Persistence top

I just announced the new Learn Spring course, focused on the fundamentals of Spring 5 and Spring Boot 2:

>> CHECK OUT THE COURSE

1. Overview

In this tutorial, we'll look at how we can batch insert or update entities using Hibernate/JPA.

Batching allows us to send a group of SQL statements to the database in a single network call. This way, we can optimize the network and memory usage of our application.

2. Setup

2.1. Sample Data Model

Let's look at our sample data model that we'll use in the examples.

Firstly, we'll create a School entity:

@Entity
public class School {

    @Id
    @GeneratedValue(strategy = GenerationType.SEQUENCE)
    private long id;

    private String name;

    @OneToMany(mappedBy = "school")
    private List<Student> students;

    // Getters and setters...
}

Each School will have zero or more Students:

@Entity
public class Student {

    @Id
    @GeneratedValue(strategy = GenerationType.SEQUENCE)
    private long id;

    private String name;

    @ManyToOne
    private School school;

    // Getters and setters...
}

2.2. Tracing SQL Queries

When running our examples, we'll need to verify that insert/update statements are indeed sent in batches. Unfortunately, we can't understand from Hibernate log statements whether SQL statements are batched or not. Because of this, we'll be using a data source proxy to trace Hibernate/JPA SQL statements:

private static class ProxyDataSourceInterceptor implements MethodInterceptor {
    private final DataSource dataSource;
    public ProxyDataSourceInterceptor(final DataSource dataSource) {
        this.dataSource = ProxyDataSourceBuilder.create(dataSource)
            .name("Batch-Insert-Logger")
            .asJson().countQuery().logQueryToSysOut().build();
    }
    
    // Other methods...
}

3. Default Behaviour

Hibernate doesn't enable batching by default. This means that it'll send a separate SQL statement for each insert/update operation:

@Transactional
@Test
public void whenNotConfigured_ThenSendsInsertsSeparately() {
    for (int i = 0; i < 10; i++) {
        School school = createSchool(i);
        entityManager.persist(school);
    }
    entityManager.flush();
}

Here, we've persisted 10 School entities. If we look at the query logs, we can see that Hibernate sends each insert statement separately:

"querySize":1, "batchSize":0, "query":["insert into school (name, id) values (?, ?)"], 
  "params":[["School1","1"]]
"querySize":1, "batchSize":0, "query":["insert into school (name, id) values (?, ?)"], 
  "params":[["School2","2"]]
"querySize":1, "batchSize":0, "query":["insert into school (name, id) values (?, ?)"], 
  "params":[["School3","3"]]
"querySize":1, "batchSize":0, "query":["insert into school (name, id) values (?, ?)"], 
  "params":[["School4","4"]]
"querySize":1, "batchSize":0, "query":["insert into school (name, id) values (?, ?)"], 
  "params":[["School5","5"]]
"querySize":1, "batchSize":0, "query":["insert into school (name, id) values (?, ?)"], 
  "params":[["School6","6"]]
"querySize":1, "batchSize":0, "query":["insert into school (name, id) values (?, ?)"], 
  "params":[["School7","7"]]
"querySize":1, "batchSize":0, "query":["insert into school (name, id) values (?, ?)"], 
  "params":[["School8","8"]]
"querySize":1, "batchSize":0, "query":["insert into school (name, id) values (?, ?)"], 
  "params":[["School9","9"]]
"querySize":1, "batchSize":0, "query":["insert into school (name, id) values (?, ?)"], 
  "params":[["School10","10"]]

Hence we should configure Hibernate to enable batching. For this purpose, we should set hibernate.jdbc.batch_size property to a number bigger than 0.

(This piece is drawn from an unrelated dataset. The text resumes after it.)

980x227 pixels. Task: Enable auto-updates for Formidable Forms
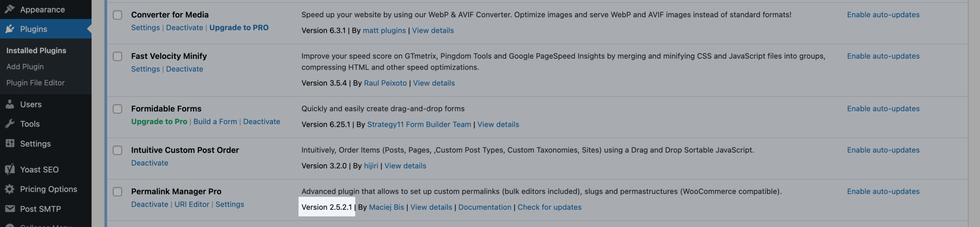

If we're creating EntityManager manually, we should add hibernate.jdbc.batch_size to the Hibernate properties:

public Properties hibernateProperties() {
    Properties properties = new Properties();
    properties.put("hibernate.jdbc.batch_size", "5");
    
    // Other properties...
    return properties;
}

If we're using Spring Boot, we can define it as an application property:

spring.jpa.properties.hibernate.jdbc.batch_size=5

4. Batch Insert for Single Table

4.1. Batch Insert without Explicit Flush

Let's first look at how we can use batch inserts when we're dealing with only one entity type.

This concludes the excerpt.